REQUIREMENT —
Write each line of the rows below as a separate string in a JSON list, skipping blank lines and leaving out the pictures.

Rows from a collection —

— BEGIN —

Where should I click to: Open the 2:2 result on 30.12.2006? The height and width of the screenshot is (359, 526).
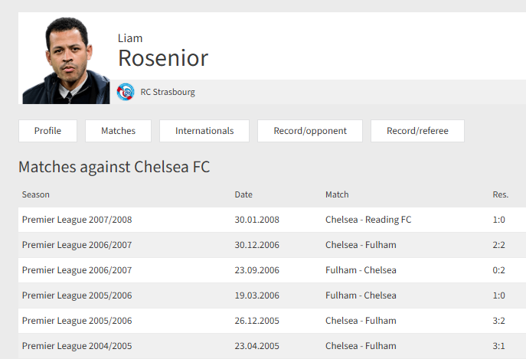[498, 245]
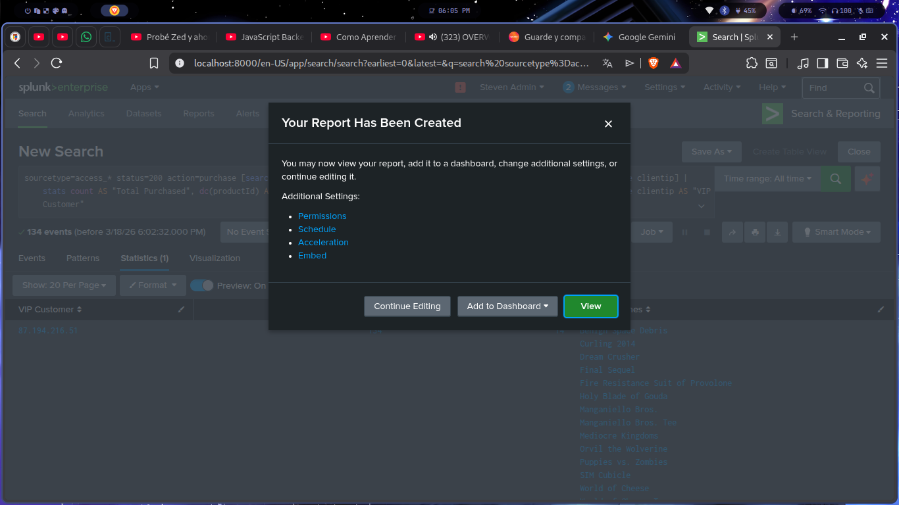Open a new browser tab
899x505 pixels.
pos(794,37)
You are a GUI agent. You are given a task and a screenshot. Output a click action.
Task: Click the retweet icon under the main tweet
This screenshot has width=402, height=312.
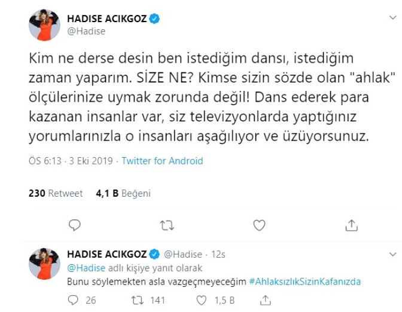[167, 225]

— END —

WRITTEN SOLUTION —
[
  "Where should I click to: Open the 2:2 result on 30.12.2006? The height and width of the screenshot is (359, 526).",
  "[498, 245]",
  "Open a new browser tab",
  "899x505 pixels.",
  "pos(794,37)",
  "You are a GUI agent. You are given a task and a screenshot. Output a click action.",
  "Task: Click the retweet icon under the main tweet",
  "This screenshot has width=402, height=312.",
  "[167, 225]"
]